* _Text segment_:
-- Start --

Nature of the Keiretsu
At the center of the "big six" keiretsu are a bank and a trading company (Sogo Shosha). Japanese banks are allowed to have equity in other firms with a quota of less than 5% of the total number of shares issued by the company. Banks play a crucial role in the smooth functioning of this organization. They assess the investment projects and provide loans when required. The trading companies deal in imports and exports of an assorted range of commodities throughout the world. Unlike trading companies in other countries, which are generally specialized in certain types of products, Sogo Shosha have extremely diversified business lines, in which respect the business model is unique to Japan.
The structure of Sogo Shosha can give them advantages in international trade. First, they have extensive risk management capabilities in that they trade in many markets, keep balances in many foreign currencies and can generate captive supply and demand for their own operations. They also have large-scale in-house market information systems which give them economies of scale in pursuing new business opportunities. Their vast scale also allows them to provide capital in the form of credit, financing and export services at low cost.
Each major company has its own "President's Club", enabling interaction of core members to better help decide their strategies.
The Japanese keiretsu took various preventive measures to avoid takeovers from foreign companies. One of them was "interlocking" or "cross-holding" of shares. By doing so, each company held a stake in the other's company. This helped reduce the pressure on management to achieve short-term goals at the expense of long-term growth. Besides that, interlocking of shares serves as a tool for monitoring and disciplining the group's firms. The level of group orientation or strength between the member companies is determined by the "interlocking shares ratio" (the ratio of shares owned by other group firms to total shares issued) and the "intragroup loans ratio" (the ratio of loans received from financial institutions in the group to total loans received).
Industries such as banking, insurance, steel, trading, manufacturing, electric, gas and chemicals are all part of the horizontal keiretsu web. The member companies follow the "One-Set Policy" whereby the groups avoid direct competition between member firms.
Note that these Japanese companies generally do not have the kind of problems that foreign companies have. They don’t have to worry about their sales figures. For example, if Mitsubishi motors see their sales is low they go to the bank and tell them we are little short this year, and the bank tells everyone in the group buy some car from the car company and that’s it.
In the 1920s, government officials maintained close relations with the zaibatsu, and the roots of their influence still hold strong. The keiretsu have great influence on Japanese industrial and economic policy. The preferential buying habits of the keiretsu kept foreign investors and foreign goods out of their markets, which America criticized as "barriers to free trade". This enabled the keiretsu to enjoy monopoly privileges over the Japanese market, thus maintaining high prices for their goods, as they had full dominance over the price and distribution of products and services throughout the supply side.
And of course, in such a work environment, the probability of an employee to remain working in the same company for his entire working life was very high. Moreover, this framework allowed rapid co-operative development (sharing vital information, reduction in cost of R&D and higher quality products) of the keiretsu.
Another difficulty which makes working in Japanese market more complicated is the distribution system. The main distribution channels for imported brands in Japan are department stores, select stores chain-stores, specialty chain-stores, E-commerce, shopping centers and fashion buildings, outlets malls and local independent retailers.

-- End --

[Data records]
-- Start --

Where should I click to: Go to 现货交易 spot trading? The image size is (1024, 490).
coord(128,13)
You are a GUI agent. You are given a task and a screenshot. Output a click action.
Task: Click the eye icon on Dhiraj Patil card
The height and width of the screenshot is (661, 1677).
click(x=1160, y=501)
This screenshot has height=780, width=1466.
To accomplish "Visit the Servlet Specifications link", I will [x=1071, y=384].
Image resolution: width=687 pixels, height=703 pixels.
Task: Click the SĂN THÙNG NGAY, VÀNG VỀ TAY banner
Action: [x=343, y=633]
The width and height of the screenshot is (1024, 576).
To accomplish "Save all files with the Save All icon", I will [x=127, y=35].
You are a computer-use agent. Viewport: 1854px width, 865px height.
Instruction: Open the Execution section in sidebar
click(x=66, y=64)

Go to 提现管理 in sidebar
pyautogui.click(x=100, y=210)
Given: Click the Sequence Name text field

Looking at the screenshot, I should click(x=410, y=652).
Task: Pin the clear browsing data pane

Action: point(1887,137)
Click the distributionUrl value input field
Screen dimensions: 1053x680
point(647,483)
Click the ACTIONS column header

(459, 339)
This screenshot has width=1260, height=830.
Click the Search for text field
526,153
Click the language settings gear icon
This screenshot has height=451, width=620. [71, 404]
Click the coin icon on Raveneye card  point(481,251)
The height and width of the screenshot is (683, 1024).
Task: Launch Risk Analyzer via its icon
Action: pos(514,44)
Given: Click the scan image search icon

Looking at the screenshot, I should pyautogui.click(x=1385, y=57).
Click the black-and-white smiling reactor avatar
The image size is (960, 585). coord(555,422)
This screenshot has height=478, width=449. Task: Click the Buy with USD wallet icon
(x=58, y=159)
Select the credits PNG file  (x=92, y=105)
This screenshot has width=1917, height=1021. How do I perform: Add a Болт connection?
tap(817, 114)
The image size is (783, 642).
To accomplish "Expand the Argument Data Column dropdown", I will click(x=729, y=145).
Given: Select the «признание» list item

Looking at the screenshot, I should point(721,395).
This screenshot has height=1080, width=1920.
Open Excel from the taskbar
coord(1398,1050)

-- End --

* _Instructions for the task_:
Pick up the passage on Japanese keiretsu after its final sentence and carry it on.

* _Reply_:
Each distribution channel has its own structure to import brands. Japan distribution system still relies a lot on middlemen: agent, trading company, importer, global wholesaler and local wholesaler.
Agents are less and less present in the market as the wholesalers now act as the importer, distributor and sometimes retailers, are becoming the agent. Take a look at Suzuken Group Website as an example. This is called Oroshi Business “卸売業”, in Japan.
Shortening of Distribution Channels
Foreigners are trying to be comfortable and acculturate themselves to Japanese society and market. It is like going through an onion – you keep going through the layers and there are some layers that are just kind of impenetrable. But, they can still live and have a business. There are many small businesses in Japan that they do the export/import and also sell the imported products all by themselves.
Example: For a long time, the typical distribution channel for shoes was: Manufacturer ⇒ Wholesalers ⇒ Retailers. Since 1990, brands and/or makers started selling directly to retailers. This shortening has reduced costs and prices of merchandised products. Internet retailing has also been increasing, making it easier for manufactures/brands to sell products directly to consumers.
However, the retail prices are fixed in Japan for one item. So even though you are selling your brand directly to retailers, you must take into account the wholesale margin if you are also selling through wholesalers.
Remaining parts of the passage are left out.